**Problem requirements**. Copy the listing lines between the line holding "Pick Germany (USD)" and the line holding "I will 543,85.", inclusive, and swap "Germany" for "Austria". Leave everything else unchanged and give only those lines.

**Provided data**.
● ● ● ●

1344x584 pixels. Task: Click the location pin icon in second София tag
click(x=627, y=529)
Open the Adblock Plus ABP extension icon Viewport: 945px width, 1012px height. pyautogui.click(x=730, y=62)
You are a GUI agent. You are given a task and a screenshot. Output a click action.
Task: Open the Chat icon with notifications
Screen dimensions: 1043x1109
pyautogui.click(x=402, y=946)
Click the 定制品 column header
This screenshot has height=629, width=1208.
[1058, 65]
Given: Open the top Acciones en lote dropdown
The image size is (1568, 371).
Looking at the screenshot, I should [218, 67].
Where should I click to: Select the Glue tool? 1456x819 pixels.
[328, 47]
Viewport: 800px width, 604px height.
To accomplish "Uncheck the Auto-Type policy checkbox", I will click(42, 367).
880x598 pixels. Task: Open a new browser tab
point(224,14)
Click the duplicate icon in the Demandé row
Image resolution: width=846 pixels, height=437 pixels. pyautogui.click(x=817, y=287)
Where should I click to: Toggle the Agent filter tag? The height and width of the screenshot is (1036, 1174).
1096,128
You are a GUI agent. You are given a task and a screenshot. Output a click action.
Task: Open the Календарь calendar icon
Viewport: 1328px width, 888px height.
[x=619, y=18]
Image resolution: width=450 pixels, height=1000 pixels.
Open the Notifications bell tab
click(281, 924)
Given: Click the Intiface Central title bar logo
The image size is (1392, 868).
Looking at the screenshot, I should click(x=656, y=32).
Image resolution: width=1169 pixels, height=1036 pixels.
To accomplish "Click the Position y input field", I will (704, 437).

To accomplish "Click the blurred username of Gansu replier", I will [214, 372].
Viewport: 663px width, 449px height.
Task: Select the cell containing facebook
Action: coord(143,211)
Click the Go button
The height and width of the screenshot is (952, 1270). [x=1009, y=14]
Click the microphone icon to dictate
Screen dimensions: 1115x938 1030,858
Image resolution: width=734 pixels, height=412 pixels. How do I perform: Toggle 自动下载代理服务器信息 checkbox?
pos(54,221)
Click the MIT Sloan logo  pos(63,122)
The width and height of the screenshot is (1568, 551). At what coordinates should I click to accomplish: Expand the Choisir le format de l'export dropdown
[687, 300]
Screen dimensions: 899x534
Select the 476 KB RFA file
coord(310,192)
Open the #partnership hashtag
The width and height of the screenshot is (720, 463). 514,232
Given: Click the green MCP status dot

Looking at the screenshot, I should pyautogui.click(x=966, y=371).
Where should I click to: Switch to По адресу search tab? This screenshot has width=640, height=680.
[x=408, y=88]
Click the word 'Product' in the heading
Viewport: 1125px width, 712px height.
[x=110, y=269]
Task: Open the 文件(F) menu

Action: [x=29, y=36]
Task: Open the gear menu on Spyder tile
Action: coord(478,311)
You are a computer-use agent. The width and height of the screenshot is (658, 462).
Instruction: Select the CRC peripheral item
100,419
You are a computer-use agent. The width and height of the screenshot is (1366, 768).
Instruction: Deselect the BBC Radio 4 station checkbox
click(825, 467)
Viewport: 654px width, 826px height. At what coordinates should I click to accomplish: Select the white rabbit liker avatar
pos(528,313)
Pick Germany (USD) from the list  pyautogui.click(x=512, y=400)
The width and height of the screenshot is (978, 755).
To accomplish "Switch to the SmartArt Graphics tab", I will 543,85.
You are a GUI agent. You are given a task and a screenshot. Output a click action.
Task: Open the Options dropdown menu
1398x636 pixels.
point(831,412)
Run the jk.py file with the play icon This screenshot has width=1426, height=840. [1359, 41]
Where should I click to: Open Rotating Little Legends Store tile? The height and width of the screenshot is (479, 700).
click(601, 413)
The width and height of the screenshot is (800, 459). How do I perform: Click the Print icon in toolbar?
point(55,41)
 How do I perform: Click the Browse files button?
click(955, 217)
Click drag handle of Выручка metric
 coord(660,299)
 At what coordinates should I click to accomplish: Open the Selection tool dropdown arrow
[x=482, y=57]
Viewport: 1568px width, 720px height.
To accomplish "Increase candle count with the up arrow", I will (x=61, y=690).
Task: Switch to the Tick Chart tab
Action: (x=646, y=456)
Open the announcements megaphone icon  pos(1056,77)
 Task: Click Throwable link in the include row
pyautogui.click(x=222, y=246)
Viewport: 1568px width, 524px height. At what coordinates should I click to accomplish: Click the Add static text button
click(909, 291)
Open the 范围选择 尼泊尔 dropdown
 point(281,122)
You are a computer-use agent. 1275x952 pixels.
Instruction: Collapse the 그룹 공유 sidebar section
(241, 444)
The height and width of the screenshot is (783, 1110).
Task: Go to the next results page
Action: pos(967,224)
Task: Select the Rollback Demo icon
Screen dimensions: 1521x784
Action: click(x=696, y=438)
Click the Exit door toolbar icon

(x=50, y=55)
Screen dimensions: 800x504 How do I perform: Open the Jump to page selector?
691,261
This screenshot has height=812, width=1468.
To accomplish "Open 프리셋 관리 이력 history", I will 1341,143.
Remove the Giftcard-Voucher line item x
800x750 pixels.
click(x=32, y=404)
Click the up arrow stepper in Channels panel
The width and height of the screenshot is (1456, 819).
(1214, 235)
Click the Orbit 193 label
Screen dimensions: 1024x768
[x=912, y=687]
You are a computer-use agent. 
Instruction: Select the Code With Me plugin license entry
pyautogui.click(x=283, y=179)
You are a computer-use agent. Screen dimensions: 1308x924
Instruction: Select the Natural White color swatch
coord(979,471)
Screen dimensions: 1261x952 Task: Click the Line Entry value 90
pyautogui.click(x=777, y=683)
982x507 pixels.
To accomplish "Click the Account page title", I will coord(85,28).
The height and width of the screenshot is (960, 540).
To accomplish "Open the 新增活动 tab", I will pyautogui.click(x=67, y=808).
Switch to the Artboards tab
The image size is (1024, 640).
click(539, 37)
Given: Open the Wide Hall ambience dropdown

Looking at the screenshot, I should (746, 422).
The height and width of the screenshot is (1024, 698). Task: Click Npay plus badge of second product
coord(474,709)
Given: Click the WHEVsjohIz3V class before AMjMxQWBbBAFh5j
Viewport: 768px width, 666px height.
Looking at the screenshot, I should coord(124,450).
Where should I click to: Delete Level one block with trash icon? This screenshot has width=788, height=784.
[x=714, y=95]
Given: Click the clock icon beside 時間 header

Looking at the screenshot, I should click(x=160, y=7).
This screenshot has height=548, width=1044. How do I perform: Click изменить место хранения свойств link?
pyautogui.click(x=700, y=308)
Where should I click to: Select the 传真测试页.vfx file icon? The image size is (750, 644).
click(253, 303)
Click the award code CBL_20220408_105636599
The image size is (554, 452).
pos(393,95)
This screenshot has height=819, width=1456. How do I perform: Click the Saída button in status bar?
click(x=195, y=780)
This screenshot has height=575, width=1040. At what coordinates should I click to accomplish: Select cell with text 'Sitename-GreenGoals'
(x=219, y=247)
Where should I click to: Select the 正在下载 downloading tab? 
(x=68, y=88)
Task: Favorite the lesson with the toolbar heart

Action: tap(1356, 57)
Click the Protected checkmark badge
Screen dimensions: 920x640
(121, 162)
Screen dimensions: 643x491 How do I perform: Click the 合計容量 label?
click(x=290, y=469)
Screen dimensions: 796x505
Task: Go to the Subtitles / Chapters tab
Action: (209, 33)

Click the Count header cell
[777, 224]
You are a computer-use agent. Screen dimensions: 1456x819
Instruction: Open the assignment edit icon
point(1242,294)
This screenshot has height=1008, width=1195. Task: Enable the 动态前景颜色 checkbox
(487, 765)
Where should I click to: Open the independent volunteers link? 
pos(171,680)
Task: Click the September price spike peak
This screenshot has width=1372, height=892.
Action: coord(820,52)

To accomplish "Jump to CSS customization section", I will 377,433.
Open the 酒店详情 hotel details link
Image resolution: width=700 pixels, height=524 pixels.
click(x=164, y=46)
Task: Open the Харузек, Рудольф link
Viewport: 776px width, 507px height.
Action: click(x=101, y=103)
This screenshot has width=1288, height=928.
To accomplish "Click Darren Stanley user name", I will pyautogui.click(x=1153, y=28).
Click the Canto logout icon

● ● ● ●

**Solution to this problem**.
Pick Austria (USD) from the list  pyautogui.click(x=512, y=400)
The width and height of the screenshot is (978, 755).
To accomplish "Switch to the SmartArt Graphics tab", I will 543,85.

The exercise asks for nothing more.